[Dataset entries]
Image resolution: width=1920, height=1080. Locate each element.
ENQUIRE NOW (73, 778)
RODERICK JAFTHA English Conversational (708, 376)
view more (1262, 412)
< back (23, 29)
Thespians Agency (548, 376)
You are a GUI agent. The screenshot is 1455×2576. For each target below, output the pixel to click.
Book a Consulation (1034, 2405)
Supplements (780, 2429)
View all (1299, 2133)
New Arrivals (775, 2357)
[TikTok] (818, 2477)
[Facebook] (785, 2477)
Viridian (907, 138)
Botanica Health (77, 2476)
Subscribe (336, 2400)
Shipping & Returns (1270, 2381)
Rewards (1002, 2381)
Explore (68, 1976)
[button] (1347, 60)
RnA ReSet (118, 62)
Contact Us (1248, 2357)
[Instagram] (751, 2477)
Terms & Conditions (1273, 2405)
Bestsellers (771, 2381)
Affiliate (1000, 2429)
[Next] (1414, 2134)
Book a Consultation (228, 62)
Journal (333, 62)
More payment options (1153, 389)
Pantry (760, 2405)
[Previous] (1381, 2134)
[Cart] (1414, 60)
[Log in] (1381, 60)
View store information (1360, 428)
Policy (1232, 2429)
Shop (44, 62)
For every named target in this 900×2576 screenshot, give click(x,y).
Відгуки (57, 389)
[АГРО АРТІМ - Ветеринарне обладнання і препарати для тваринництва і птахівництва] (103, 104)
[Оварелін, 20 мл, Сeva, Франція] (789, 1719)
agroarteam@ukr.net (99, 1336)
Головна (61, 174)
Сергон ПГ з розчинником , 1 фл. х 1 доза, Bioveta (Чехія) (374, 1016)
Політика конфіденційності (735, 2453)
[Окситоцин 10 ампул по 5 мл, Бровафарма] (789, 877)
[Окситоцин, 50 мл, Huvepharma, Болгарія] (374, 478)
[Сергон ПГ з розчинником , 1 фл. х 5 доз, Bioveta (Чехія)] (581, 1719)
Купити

Your assignment:
Give back every entry, unchanged in any way.

Response to this task:
Image resolution: width=1920, height=1080. Locate each element.
ENQUIRE NOW (73, 778)
RODERICK JAFTHA English Conversational (708, 376)
view more (1262, 412)
< back (23, 29)
Thespians Agency (548, 376)
You are a GUI agent. The screenshot is 1455×2576. For each target below, output the pixel to click.
Book a Consulation (1034, 2405)
Supplements (780, 2429)
View all (1299, 2133)
New Arrivals (775, 2357)
[TikTok] (818, 2477)
[Facebook] (785, 2477)
Viridian (907, 138)
Botanica Health (77, 2476)
Subscribe (336, 2400)
Shipping & Returns (1270, 2381)
Rewards (1002, 2381)
Explore (68, 1976)
[button] (1347, 60)
RnA ReSet (118, 62)
Contact Us (1248, 2357)
[Instagram] (751, 2477)
Terms & Conditions (1273, 2405)
Bestsellers (771, 2381)
Affiliate (1000, 2429)
[Next] (1414, 2134)
Book a Consultation (228, 62)
Journal (333, 62)
More payment options (1153, 389)
Pantry (760, 2405)
[Previous] (1381, 2134)
[Cart] (1414, 60)
[Log in] (1381, 60)
View store information (1360, 428)
Policy (1232, 2429)
Shop (44, 62)
For every named target in this 900×2576 screenshot, give click(x,y).
Відгуки (57, 389)
[АГРО АРТІМ - Ветеринарне обладнання і препарати для тваринництва і птахівництва] (103, 104)
[Оварелін, 20 мл, Сeva, Франція] (789, 1719)
agroarteam@ukr.net (99, 1336)
Головна (61, 174)
Сергон ПГ з розчинником , 1 фл. х 1 доза, Bioveta (Чехія) (374, 1016)
Політика конфіденційності (735, 2453)
[Окситоцин 10 ампул по 5 мл, Бровафарма] (789, 877)
[Окситоцин, 50 мл, Huvepharma, Болгарія] (374, 478)
[Сергон ПГ з розчинником , 1 фл. х 5 доз, Bioveta (Чехія)] (581, 1719)
Купити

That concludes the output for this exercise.